• Goal of the exercise: For the material below, output exactly the span from the line with "Faq (472, 1230)" to the line with "[button] (234, 183)", including both, and nothing besides.

━━ Source data ━━

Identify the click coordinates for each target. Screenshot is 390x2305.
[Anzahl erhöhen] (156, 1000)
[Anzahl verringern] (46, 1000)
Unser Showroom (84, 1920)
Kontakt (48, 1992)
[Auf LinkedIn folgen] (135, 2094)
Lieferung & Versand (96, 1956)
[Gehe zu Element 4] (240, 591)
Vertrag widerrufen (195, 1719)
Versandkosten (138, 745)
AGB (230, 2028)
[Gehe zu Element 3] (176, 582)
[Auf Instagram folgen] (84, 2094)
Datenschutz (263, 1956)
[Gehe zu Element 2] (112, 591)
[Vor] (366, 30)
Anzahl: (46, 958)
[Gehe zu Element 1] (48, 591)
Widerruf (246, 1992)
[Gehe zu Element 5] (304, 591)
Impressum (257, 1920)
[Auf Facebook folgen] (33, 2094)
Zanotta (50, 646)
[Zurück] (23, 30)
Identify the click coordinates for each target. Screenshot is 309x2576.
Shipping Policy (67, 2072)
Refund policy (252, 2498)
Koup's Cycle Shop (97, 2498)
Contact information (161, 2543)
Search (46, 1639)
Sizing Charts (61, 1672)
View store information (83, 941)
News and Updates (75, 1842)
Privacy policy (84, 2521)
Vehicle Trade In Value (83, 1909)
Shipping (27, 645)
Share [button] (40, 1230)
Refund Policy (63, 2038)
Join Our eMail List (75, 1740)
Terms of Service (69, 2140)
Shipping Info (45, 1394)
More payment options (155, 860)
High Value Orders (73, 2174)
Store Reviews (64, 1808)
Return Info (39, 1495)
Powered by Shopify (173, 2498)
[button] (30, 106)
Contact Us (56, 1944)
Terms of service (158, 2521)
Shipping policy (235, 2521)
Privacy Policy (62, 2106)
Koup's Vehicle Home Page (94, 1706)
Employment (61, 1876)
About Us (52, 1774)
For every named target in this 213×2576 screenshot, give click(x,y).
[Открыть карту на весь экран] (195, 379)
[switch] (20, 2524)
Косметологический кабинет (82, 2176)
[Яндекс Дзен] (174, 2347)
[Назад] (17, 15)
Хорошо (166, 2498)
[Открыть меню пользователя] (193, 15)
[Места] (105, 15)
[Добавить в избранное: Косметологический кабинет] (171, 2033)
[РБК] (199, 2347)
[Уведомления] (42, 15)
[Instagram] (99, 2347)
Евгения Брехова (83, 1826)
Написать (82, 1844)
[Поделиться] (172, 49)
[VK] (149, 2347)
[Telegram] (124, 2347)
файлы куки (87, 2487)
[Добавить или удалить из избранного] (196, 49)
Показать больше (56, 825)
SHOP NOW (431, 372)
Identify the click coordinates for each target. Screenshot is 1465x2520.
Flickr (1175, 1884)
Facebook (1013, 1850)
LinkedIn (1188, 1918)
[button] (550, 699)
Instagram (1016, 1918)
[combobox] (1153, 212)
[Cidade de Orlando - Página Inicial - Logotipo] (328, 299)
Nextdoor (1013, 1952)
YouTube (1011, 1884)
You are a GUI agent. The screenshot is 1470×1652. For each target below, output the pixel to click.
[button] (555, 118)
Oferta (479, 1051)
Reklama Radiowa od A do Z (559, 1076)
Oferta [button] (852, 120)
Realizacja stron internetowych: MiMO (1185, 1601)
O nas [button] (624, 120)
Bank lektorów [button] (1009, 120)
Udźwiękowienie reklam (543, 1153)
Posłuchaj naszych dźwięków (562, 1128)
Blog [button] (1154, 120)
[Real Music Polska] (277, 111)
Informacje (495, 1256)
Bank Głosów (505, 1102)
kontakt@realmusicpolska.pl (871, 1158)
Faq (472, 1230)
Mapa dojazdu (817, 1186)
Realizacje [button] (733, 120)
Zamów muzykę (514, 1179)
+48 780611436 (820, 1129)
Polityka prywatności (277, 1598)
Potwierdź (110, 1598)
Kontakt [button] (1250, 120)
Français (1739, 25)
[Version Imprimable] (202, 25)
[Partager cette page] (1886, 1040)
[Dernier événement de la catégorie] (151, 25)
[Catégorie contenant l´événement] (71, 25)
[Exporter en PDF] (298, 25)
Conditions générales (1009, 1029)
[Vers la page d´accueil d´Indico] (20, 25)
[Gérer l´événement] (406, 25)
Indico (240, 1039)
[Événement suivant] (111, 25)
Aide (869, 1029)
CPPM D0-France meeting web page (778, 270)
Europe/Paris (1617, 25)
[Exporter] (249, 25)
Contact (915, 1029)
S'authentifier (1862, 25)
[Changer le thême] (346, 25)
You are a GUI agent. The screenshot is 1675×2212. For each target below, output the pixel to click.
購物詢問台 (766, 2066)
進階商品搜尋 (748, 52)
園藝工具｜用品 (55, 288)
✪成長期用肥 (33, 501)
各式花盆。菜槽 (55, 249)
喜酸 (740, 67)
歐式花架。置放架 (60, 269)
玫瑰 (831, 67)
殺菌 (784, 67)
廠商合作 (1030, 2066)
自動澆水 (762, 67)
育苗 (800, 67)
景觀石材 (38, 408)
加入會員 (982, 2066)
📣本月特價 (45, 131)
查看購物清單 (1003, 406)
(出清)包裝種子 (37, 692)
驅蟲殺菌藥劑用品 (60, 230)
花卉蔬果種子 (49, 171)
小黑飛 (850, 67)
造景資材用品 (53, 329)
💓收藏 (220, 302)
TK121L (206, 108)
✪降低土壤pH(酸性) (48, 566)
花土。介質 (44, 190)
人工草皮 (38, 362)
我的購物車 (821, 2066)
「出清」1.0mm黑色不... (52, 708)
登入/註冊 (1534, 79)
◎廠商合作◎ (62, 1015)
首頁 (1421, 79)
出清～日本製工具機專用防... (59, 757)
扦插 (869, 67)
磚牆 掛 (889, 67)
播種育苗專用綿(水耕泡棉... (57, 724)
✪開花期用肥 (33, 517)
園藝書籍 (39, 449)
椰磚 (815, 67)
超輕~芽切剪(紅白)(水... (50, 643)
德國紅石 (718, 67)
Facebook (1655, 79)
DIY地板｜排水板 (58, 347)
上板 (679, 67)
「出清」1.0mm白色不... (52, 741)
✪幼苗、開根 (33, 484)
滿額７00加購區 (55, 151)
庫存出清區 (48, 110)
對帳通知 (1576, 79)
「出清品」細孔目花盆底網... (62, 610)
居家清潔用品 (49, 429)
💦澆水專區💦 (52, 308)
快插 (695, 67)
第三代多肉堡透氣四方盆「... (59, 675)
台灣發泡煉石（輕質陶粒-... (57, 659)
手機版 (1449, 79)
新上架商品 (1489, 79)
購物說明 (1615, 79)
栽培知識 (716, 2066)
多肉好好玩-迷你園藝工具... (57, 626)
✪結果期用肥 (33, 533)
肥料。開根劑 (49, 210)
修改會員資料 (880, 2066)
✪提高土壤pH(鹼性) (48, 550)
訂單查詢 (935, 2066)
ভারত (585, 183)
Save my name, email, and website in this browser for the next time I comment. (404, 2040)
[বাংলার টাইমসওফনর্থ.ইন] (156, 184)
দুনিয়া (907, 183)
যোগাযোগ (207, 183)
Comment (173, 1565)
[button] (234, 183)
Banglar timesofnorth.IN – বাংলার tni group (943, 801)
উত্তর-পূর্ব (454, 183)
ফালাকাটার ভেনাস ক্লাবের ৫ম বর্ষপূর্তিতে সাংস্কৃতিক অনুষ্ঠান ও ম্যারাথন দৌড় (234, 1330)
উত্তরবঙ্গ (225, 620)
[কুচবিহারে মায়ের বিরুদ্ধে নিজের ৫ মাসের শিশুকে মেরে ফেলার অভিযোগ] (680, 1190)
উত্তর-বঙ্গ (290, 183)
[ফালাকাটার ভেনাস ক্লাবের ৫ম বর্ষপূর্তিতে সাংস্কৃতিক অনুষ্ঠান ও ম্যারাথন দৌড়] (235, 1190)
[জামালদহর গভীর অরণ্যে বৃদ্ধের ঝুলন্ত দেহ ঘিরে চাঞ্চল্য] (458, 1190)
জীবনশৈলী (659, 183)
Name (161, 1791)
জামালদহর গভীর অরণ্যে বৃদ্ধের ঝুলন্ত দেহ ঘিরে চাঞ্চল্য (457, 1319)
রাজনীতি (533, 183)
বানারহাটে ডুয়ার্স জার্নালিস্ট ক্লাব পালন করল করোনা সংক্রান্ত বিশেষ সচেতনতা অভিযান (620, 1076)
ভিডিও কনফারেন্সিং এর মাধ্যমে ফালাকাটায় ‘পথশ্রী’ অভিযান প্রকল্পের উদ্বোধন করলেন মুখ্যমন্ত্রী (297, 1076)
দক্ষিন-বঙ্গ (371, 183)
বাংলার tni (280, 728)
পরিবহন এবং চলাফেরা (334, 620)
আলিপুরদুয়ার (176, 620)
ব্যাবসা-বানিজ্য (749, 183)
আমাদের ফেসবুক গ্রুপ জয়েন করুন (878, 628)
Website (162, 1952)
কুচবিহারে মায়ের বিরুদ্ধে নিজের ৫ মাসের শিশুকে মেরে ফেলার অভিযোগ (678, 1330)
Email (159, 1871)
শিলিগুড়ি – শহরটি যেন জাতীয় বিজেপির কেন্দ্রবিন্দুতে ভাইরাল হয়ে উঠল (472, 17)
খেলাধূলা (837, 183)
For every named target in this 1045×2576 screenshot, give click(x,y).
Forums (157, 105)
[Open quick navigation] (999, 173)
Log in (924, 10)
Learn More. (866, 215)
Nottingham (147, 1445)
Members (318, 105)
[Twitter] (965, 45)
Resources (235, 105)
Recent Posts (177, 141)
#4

━━━

• Expected answer:
Faq (472, 1230)
Mapa dojazdu (817, 1186)
Realizacje [button] (733, 120)
Zamów muzykę (514, 1179)
+48 780611436 (820, 1129)
Polityka prywatności (277, 1598)
Potwierdź (110, 1598)
Kontakt [button] (1250, 120)
Français (1739, 25)
[Version Imprimable] (202, 25)
[Partager cette page] (1886, 1040)
[Dernier événement de la catégorie] (151, 25)
[Catégorie contenant l´événement] (71, 25)
[Exporter en PDF] (298, 25)
Conditions générales (1009, 1029)
[Vers la page d´accueil d´Indico] (20, 25)
[Gérer l´événement] (406, 25)
Indico (240, 1039)
[Événement suivant] (111, 25)
Aide (869, 1029)
CPPM D0-France meeting web page (778, 270)
Europe/Paris (1617, 25)
[Exporter] (249, 25)
Contact (915, 1029)
S'authentifier (1862, 25)
[Changer le thême] (346, 25)
You are a GUI agent. The screenshot is 1675×2212. For each target below, output the pixel to click.
購物詢問台 (766, 2066)
進階商品搜尋 (748, 52)
園藝工具｜用品 (55, 288)
✪成長期用肥 (33, 501)
各式花盆。菜槽 (55, 249)
喜酸 (740, 67)
歐式花架。置放架 (60, 269)
玫瑰 (831, 67)
殺菌 (784, 67)
廠商合作 (1030, 2066)
自動澆水 (762, 67)
育苗 (800, 67)
景觀石材 (38, 408)
加入會員 (982, 2066)
📣本月特價 (45, 131)
查看購物清單 (1003, 406)
(出清)包裝種子 (37, 692)
驅蟲殺菌藥劑用品 (60, 230)
花卉蔬果種子 (49, 171)
小黑飛 (850, 67)
造景資材用品 (53, 329)
💓收藏 (220, 302)
TK121L (206, 108)
✪降低土壤pH(酸性) (48, 566)
花土。介質 (44, 190)
人工草皮 (38, 362)
我的購物車 (821, 2066)
「出清」1.0mm黑色不... (52, 708)
登入/註冊 (1534, 79)
◎廠商合作◎ (62, 1015)
首頁 (1421, 79)
出清～日本製工具機專用防... (59, 757)
扦插 (869, 67)
磚牆 掛 (889, 67)
播種育苗專用綿(水耕泡棉... (57, 724)
✪開花期用肥 (33, 517)
園藝書籍 (39, 449)
椰磚 (815, 67)
超輕~芽切剪(紅白)(水... (50, 643)
德國紅石 (718, 67)
Facebook (1655, 79)
DIY地板｜排水板 (58, 347)
上板 (679, 67)
「出清」1.0mm白色不... (52, 741)
✪幼苗、開根 (33, 484)
滿額７00加購區 (55, 151)
庫存出清區 (48, 110)
對帳通知 (1576, 79)
「出清品」細孔目花盆底網... (62, 610)
居家清潔用品 (49, 429)
💦澆水專區💦 (52, 308)
快插 (695, 67)
第三代多肉堡透氣四方盆「... (59, 675)
台灣發泡煉石（輕質陶粒-... (57, 659)
手機版 (1449, 79)
新上架商品 (1489, 79)
購物說明 (1615, 79)
栽培知識 (716, 2066)
多肉好好玩-迷你園藝工具... (57, 626)
✪結果期用肥 (33, 533)
肥料。開根劑 (49, 210)
修改會員資料 (880, 2066)
✪提高土壤pH(鹼性) (48, 550)
訂單查詢 (935, 2066)
ভারত (585, 183)
Save my name, email, and website in this browser for the next time I comment. (404, 2040)
[বাংলার টাইমসওফনর্থ.ইন] (156, 184)
দুনিয়া (907, 183)
যোগাযোগ (207, 183)
Comment (173, 1565)
[button] (234, 183)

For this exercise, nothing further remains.